*** Excerpted records ***

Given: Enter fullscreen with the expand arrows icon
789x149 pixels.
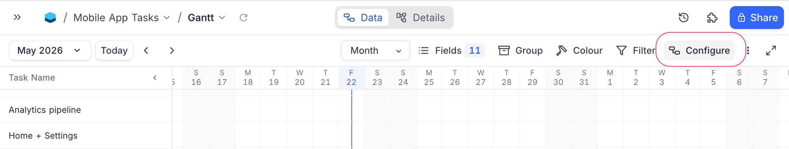Looking at the screenshot, I should pos(771,51).
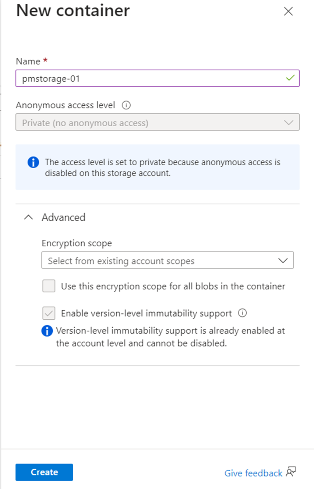314x489 pixels.
Task: Close the New container panel
Action: pos(288,11)
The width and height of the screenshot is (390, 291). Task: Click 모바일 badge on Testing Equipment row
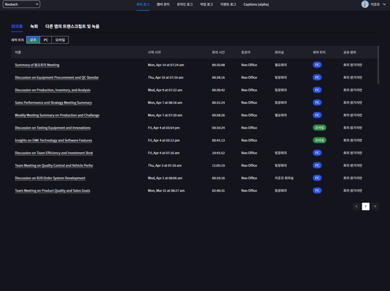pyautogui.click(x=319, y=128)
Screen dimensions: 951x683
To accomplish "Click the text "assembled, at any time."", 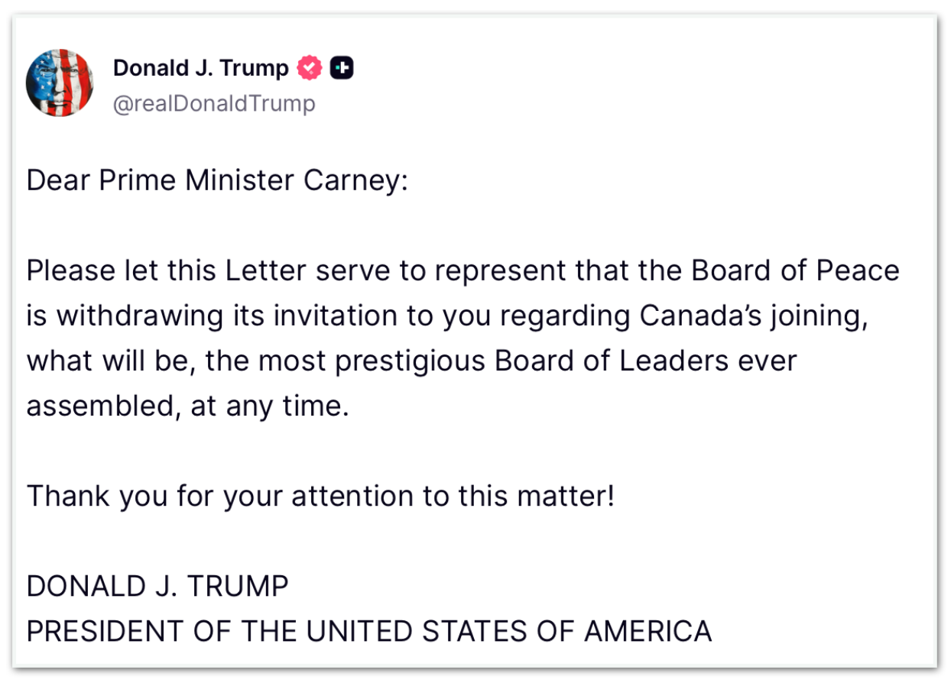I will coord(187,406).
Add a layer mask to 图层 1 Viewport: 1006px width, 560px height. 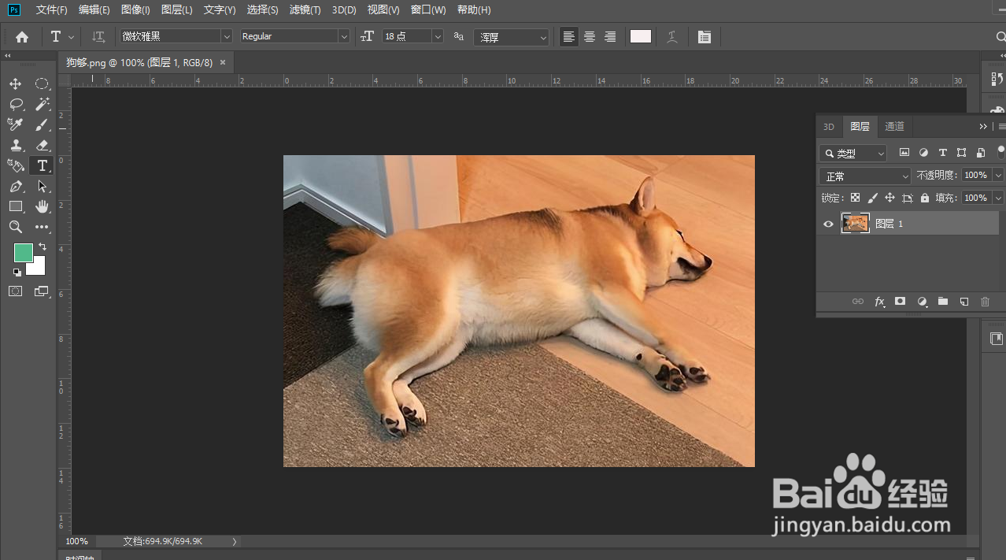coord(901,302)
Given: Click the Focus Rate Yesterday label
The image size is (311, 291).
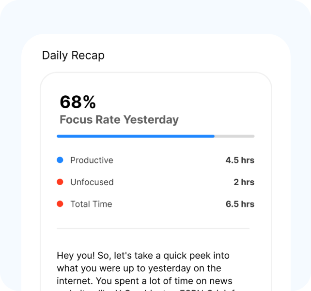Looking at the screenshot, I should [x=119, y=119].
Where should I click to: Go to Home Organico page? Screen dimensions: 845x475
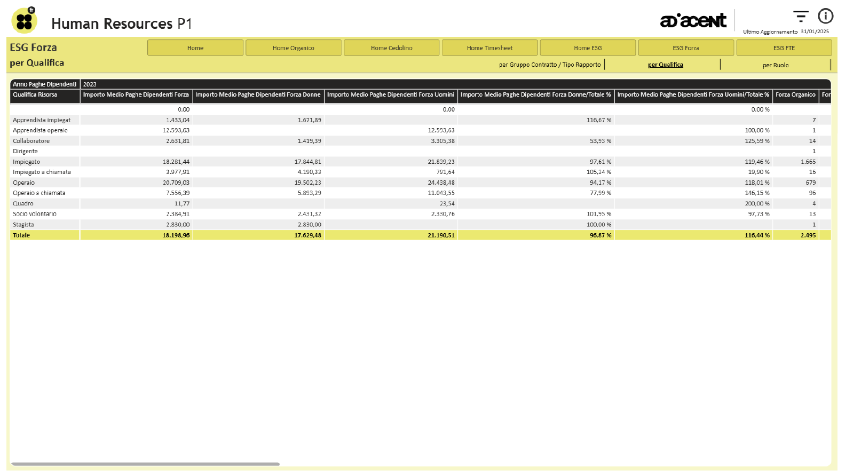pyautogui.click(x=293, y=48)
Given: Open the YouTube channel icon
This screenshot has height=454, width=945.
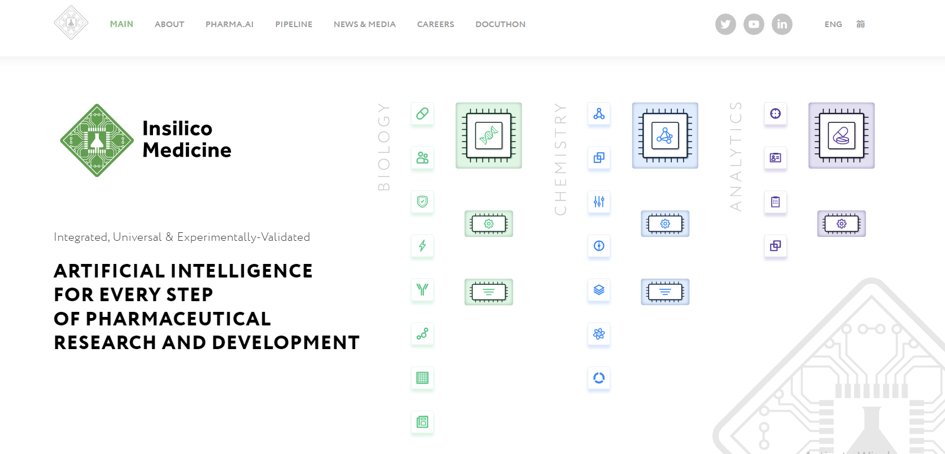Looking at the screenshot, I should 754,24.
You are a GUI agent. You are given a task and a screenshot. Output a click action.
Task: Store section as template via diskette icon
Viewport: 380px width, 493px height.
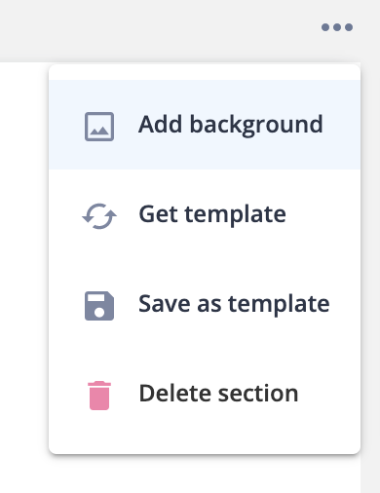click(99, 306)
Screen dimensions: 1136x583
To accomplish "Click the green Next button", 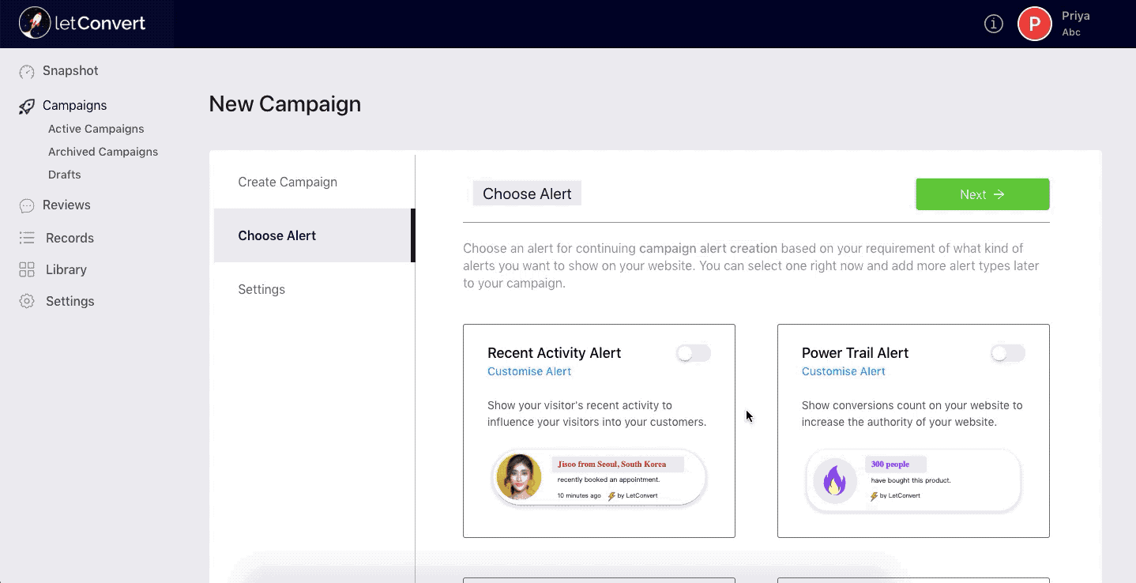I will [x=983, y=194].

*** End of Excerpted records ***

Task to carry out ::
Wherever the string "icon" occurs in the listing, return the line it sits on.

Response for this exercise ::
Given: Enter fullscreen with the expand arrows icon
Given: Open the YouTube channel icon
Task: Store section as template via diskette icon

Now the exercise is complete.